Israeli cannabis producer InterCure’s proposed acquisition of rival medical marijuana company Cann Pharmaceutical, also known as Better, was terminated after the companies failed to bridge differences.
Herzliya-based InterCure had announced the proposed transaction, valued at $35 million (44.4 million Canadian dollars), approximately one year ago.
It’s the latest breakup in the cannabis industry and underscores the difficult market conditions facing marijuana companies.
They include a dearth of funding, falling wholesale cannabis prices and macroeconomic headwinds.
In January, U.S. multistate operator Ayr Wellness said it canceled its planned acquisition of Chicago marijuana retailer Dispensary 33, noting the “cannabis market has changed significantly in the 15 months since” the proposed $55 million deal was hammered out.
In a Wednesday news release, InterCure said its plan to purchase Better, based in Tel Aviv, Israel, was terminated because the closing conditions in the original agreement had not been met.
The terms of the original agreement required the merger to be completed by 5 p.m.

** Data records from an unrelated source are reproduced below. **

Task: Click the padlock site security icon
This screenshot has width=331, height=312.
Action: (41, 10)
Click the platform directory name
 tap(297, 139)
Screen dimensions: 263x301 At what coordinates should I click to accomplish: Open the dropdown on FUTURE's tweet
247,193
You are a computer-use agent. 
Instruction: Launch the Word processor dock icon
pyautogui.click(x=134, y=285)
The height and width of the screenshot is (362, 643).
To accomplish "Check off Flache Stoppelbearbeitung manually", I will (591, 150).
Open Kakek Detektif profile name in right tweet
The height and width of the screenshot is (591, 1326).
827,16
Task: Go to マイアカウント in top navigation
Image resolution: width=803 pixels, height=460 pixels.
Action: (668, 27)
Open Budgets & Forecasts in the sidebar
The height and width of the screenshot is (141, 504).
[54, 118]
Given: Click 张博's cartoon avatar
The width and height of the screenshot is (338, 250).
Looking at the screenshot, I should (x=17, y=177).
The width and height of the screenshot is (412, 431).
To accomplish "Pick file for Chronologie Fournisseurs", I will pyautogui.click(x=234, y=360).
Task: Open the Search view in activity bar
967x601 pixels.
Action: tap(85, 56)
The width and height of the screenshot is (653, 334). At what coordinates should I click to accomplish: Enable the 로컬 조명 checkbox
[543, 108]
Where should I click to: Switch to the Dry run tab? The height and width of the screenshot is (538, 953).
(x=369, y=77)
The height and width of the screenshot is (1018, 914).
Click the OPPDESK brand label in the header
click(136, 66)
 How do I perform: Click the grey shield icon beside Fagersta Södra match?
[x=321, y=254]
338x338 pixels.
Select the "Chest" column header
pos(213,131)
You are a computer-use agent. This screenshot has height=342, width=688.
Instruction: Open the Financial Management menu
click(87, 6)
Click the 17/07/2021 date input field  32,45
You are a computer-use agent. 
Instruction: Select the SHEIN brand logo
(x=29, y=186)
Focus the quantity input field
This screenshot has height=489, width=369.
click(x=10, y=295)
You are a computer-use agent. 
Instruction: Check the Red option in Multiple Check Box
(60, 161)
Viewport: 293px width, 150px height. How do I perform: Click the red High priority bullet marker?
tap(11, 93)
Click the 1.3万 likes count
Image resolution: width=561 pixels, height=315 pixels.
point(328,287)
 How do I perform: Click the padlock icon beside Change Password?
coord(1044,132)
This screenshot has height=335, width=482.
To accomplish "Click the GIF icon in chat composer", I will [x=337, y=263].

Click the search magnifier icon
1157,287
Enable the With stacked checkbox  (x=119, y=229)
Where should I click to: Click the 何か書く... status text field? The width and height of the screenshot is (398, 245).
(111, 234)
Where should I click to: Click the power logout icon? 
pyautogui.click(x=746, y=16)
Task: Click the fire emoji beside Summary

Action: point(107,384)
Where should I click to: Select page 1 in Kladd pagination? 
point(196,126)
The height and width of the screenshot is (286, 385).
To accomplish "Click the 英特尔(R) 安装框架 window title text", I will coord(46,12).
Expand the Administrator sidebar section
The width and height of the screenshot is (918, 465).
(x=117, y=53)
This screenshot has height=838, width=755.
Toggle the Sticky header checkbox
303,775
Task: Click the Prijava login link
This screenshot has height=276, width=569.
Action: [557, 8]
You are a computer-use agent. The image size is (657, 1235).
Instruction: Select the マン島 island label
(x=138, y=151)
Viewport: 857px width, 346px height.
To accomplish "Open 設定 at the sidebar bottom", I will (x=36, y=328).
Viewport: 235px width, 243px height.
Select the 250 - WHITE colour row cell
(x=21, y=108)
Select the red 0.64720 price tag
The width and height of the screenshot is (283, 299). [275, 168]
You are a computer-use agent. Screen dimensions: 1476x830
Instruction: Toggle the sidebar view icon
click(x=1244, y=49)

Israel time on Jan. 31, 2023.
InterCure did not elaborate on the unmet conditions.
However, last November, the Israeli cannabis producer had warned of “fundamental disagreements” between the parties, “including open matters which were not concluded at the time of the signing the agreement, in addition to a disconnect between the parties, which pose doubts as to whether the transaction will in fact be completed.”
In the release, InterCure said it is owed “significant amounts” of money, which it had loaned to Better.
“Since the agreement was terminated, (InterCure) intends to recover said amounts under all legal means available to it,” the Israeli cannabis producer said.
Shares of InterCure, which also does business under the name Canndoc, are traded as INCR on the Nasdaq.